シュツットガルトの惨劇-猪木、ローラン・ボックに惨敗-

シュツットガルトの惨劇-猪木、ローラン・ボックに惨敗-

 

2021年6月23日アメブロ掲載

 

-これは、昔やっていたブログ「タックスマニアの健康日記」やFacebookに掲載した記事の中で、評判が良かったものを再掲載しています-

 

1978年11月25日、ヨーロッパ遠征を敢行したアントニオ猪木は、未知の強豪、ローランド・ボックに惨敗(ざんぱい)を喫しました。

 

この事件は「シュツットガルトの惨劇(さんげき)」と呼ばれプロレスファンの間で語り草になっています。テレビ朝日は敢えて、これを実況中継し、プロレス実況放送にこの試合でデビューした古舘伊知郎は「猪木破れたあああ」と絶叫したのです。

 

帰国後に猪木はテレビ中継のインタビューに答えて「負けたとは思っていない。
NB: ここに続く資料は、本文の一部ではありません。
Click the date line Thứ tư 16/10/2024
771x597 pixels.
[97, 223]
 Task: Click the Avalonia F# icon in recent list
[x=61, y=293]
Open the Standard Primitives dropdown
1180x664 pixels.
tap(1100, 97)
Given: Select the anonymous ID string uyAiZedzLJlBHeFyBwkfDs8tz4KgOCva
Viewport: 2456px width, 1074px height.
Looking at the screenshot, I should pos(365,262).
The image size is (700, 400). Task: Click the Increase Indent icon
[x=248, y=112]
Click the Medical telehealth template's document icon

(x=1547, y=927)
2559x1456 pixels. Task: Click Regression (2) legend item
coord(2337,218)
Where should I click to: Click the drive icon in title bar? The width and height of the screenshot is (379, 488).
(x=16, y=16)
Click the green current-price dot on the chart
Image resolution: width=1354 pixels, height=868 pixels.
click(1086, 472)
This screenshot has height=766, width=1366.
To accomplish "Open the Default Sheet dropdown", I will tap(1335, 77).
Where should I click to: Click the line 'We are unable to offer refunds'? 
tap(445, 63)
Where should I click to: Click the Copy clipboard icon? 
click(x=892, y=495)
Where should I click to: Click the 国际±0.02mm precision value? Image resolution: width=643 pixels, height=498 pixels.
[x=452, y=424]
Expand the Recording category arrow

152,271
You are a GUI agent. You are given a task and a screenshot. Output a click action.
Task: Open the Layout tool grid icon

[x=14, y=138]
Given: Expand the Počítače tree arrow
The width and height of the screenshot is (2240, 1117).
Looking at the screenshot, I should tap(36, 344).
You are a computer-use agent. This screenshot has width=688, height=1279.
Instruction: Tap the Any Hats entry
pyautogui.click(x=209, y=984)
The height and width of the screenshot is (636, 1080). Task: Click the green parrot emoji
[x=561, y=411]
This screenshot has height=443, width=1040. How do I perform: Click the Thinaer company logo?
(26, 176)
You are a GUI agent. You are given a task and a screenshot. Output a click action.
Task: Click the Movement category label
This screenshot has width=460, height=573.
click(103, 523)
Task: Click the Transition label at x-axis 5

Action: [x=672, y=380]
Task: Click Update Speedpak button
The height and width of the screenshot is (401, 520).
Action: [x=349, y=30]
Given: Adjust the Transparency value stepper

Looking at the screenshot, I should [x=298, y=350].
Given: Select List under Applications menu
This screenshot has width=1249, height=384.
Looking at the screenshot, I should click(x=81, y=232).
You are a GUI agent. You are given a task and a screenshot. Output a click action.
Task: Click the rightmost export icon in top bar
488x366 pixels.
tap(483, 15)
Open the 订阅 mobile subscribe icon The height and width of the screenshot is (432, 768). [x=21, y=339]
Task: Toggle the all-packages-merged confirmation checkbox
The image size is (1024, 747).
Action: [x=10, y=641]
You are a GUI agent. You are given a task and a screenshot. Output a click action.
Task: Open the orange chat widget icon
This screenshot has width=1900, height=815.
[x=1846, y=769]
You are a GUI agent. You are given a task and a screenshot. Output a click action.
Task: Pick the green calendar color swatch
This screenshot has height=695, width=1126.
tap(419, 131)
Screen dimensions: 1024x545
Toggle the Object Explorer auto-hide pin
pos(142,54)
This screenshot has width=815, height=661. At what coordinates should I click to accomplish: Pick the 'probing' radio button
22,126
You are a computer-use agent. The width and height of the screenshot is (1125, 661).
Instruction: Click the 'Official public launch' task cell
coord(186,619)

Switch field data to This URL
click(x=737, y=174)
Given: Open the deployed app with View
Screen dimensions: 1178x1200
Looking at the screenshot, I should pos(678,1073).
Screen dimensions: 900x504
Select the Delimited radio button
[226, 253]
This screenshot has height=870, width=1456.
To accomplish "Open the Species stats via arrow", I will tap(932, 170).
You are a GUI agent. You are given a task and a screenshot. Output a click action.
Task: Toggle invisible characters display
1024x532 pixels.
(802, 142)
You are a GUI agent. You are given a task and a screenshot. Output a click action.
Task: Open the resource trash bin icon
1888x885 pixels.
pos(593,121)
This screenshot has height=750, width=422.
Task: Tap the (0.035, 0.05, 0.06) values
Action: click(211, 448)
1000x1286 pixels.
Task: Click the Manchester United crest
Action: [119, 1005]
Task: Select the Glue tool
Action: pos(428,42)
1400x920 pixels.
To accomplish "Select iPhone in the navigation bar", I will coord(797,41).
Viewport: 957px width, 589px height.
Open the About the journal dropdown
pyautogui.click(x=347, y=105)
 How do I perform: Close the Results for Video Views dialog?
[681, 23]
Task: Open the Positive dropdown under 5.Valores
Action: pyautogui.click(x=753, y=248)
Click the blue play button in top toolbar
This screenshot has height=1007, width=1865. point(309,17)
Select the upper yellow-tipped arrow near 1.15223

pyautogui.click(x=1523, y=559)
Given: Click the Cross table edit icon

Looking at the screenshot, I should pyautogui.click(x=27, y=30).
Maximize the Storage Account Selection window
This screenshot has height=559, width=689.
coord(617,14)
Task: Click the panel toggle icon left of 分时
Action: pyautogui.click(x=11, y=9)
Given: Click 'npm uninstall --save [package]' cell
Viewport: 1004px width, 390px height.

」と発言しましたが、明らかに猪木の完敗でした。

 

猪木を打ち破ったのは、ローラン・ボックのアマレスの技術に裏打ちされた妥協のない、恐ろしいプロ・レスリングの技の数々でした。フルネルソンの体勢から全体重を掛けて前に倒れる、フロント・スープレックスで頭から落とす、躊躇のない、文字通り脳天を突き刺すパイルドライバー等その一撃一撃は全盛期だったアントニオ猪木のレスリング生命を、たった1試合で、確実に縮めたと言えるでしょう。

 

2000年の夏、私はドイツのシュツットガルトへの小旅行を試みました。目的は全盛期のアントニオ猪木を叩き潰したローラン・ボックへのインタビューです。

 

伝手を頼ってアマレス関係者を中心に探し続けますが、現地でのローラン・ボックの評判は芳しくないものばかりで、「事業に失敗した」「詐欺で逮捕された」「もう、西ドイツにはいないのでは」という悲しい話ばかりでした。

 

実際、その頃、ローラン・ボックはシュツットガルトを離れてタイに潜伏していたようです。

 

とりわけ、私自身の事前調査と能力不足を痛感したのはシュツットガルトの惨劇の舞台となったギルスベルク・ホールを探したときです。「ギルスベルク・ホテル」はあっても、「ギルスベルク・ホール」は存在しない。現地の観光ガイドを20年以上やっているという女性等も「聞いたことがない」と口を揃えたのです。

 

もう一つ驚いたのが、一般人のプロレスへの認識の低さです。「ああ、昔あったかもしれない」程度の認識で、毎週のようにテレビ中継が続いている日本とは一般の認識も大きく違うことが分かりました。

 

プロレスマスコミの友人に東京への国際電話で確認するのですが、「あ、そうなの」と気のない返事、外国の有名会場なんて興味もなければ必要もないというでしょうか。

 

帰国後、キラー猪木のポスターをよくよく見て見ると愕然とさせられました。「キルスベルク・ホール(Killerberg Halle)」とあるではないか・・・・みつからない筈ですよね。テレビ朝日とプロレスマスコミは、キルスベルクホールでは語呂や印象が悪いので、「ギルスベルクホール」で統一したというのが真相のようです。

 

ローラン・ボックの話を現地シュツットガルトで聞いていて、アマレス関係者が口を揃えたのは、彼が極端な薬物依存症ではなかったのかという話でした。それは彼がアマチュア時代から続けていた興奮剤、ステロイドの過度の摂取であり、アマチュア・レスリングから追放される原因にもなったといいます。

 

シュツットガルトの惨劇と呼ばれたアントニオ猪木との試合は、彼自身も興業の失敗が重なり、メンタルをさらにやられ、猪木のファイトマネーさえ払えないほど追い込まれていたからにほかならないようです。来日時に猪木とのツーショットで見せた穏やかな表情は平常時の彼であり、メンタルをやられていた頃の彼は別人格、非情な、受け身の取れないスープレックスやパイルドライバーはそこから生まれたのかもしれません。